After a break, Troka’s lawyers told the court they had “strategically” decided to withdraw Tovar and proceed with the evidence they had already presented. The state then moved for a mistrial, arguing that despite trial counsel’s claim Tovar’s testimony wasn’t needed, proceeding with the trial gave Troka a winning appellate issue if he were to be convicted—namely, that his trial lawyers were ineffective for failing to turn over a summary of Tovar’s testimony and thus depriving him of a critical defense witness. The court granted a mistrial over Troka’s objections, and then denied Troka’s subsequent motion to dismiss on the ground there wasn’t manifest necessity for the mistrial and therefore retrial would violate double jeopardy. (¶¶8-10).

Mistrial should be granted over the defendant’s objection only for plain and obvious reasons, when there is a high degree of necessity, State v. Mattox, 2006 WI App 110, ¶13, 293 Wis. 2d 840, 718 N.W.2d 281. The court of appeals holds the record doesn’t demonstrate manifest necessity for a mistrial in this case because the trial court had insufficient reason to question trial counsel’s clearly stated position that Tovar’s testimony wasn’t needed and that proceeding without it was an appropriate way to avoid mistrial. (¶23).

To prove that trial counsel saw Tovar’s testimony as important to the defense, the state and the trial court pointed to trial counsel’s pretrial statements about the testimony it was anticipating from all three experts. (¶¶20-21, 24, 26).
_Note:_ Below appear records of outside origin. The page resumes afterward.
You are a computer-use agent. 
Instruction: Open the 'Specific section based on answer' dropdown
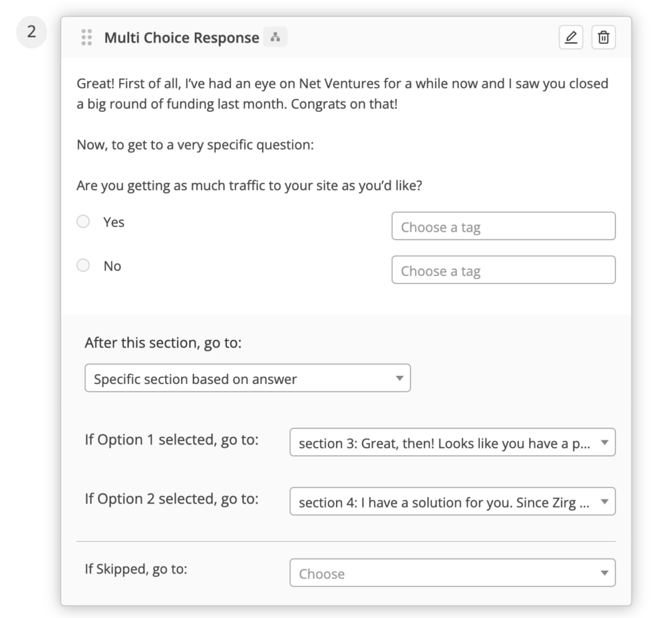click(x=247, y=378)
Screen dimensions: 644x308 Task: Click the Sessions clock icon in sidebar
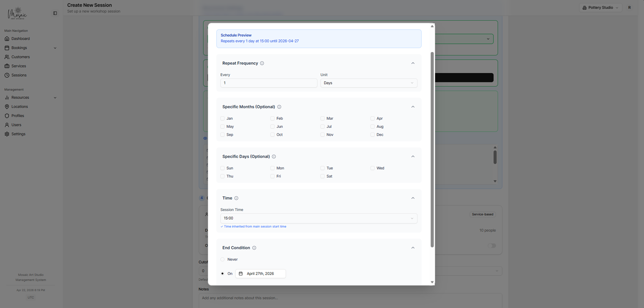pos(7,75)
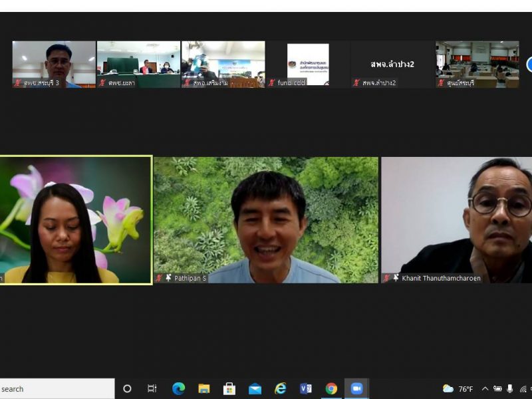Select the highlighted woman's video with orchid background
This screenshot has height=399, width=532.
[75, 219]
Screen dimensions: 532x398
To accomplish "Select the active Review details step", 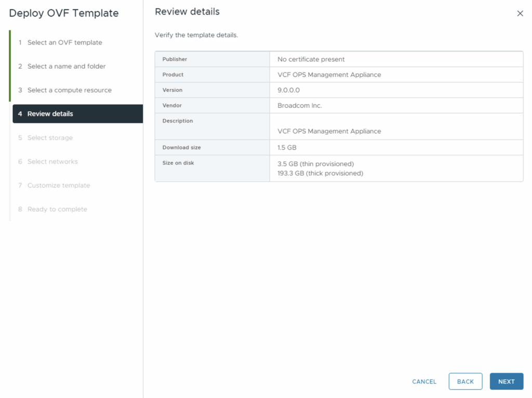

But this ignores trial counsel’s unambiguous statement at trial, after having presented the testimony of two of the three experts, that Tovar was not that important to the defense. (¶¶25, 27). In addition, the record doesn’t establish that Tovar’s testimony was critical, as the trial court didn’t ask for an offer of proof as to Tovar’s testimony to gauge whether it was more important than trial counsel realized. (¶29). Tovar is experienced and well-credentialed, but it is pure speculation to assert, as the state does, that he must have had something important to say that would have helped the defense. (¶31). Thus:

¶32     …[W]hile the circuit court was presented with the possibility, based on defense counsel’s pretrial statements about consulting with Tovar, that Tovar might end up having critical testimony for the defense, we must proceed based on the record as it exists at the time of trial. As we have explained, that record does not adequately support the circuit court’s, or the State’s, reliance on the mere possibility of Troka having a successful ineffective assistance of counsel argument on appeal of a conviction, in order to find a manifest necessity for a mistrial. Because there was no manifest necessity for a mistrial, a second trial would violate Troka’s right to proceed with his original jury. Therefore, Troka’s motion to dismiss should have been granted. ….

The court briefly discusses, but doesn’t decide, what level of deference to apply to the circuit court’s mistrial decision. The level of deference depends on the facts (e.g., a mistrial based on a hung jury is given great deference, one based on the state’s failure to have witnesses ready to go is given the strictest scrutiny), but here the court concludes that regardless of the level of scrutiny, the record doesn’t support the mistrial decision, so the trial judge erroneously exercised his discretion in granting a mistrial. (¶¶17-19).